--- BEGIN THE DATA ---

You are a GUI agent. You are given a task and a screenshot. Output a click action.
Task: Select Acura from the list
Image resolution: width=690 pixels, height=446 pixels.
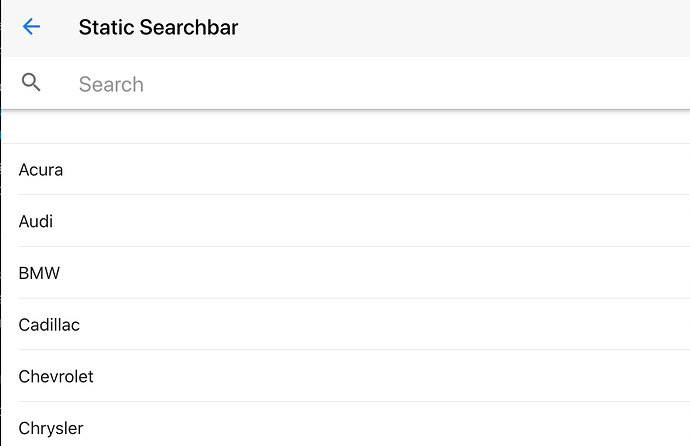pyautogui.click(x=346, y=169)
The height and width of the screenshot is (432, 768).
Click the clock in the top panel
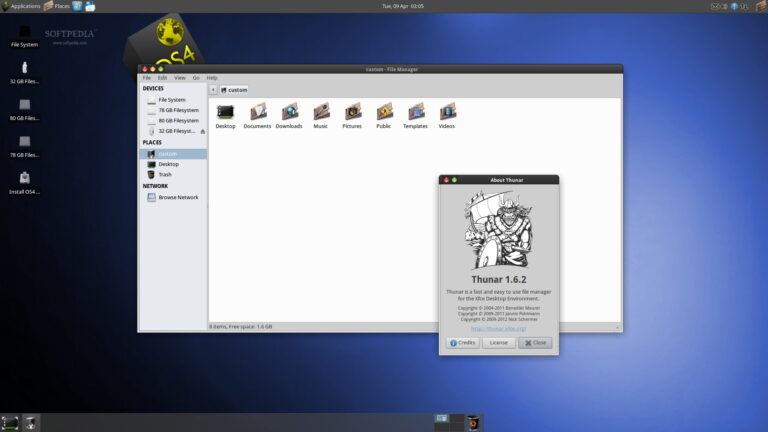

--- END THE DATA ---

◆ WHAT THE EXERCISE ASKS ◆
Reproduce the records verbatim from the line containing "The height and" through the end of the records, including both of those lines, and leave the pictures out.

◆ RESPONSE TO THIS EXERCISE ◆
The height and width of the screenshot is (432, 768).
Click the clock in the top panel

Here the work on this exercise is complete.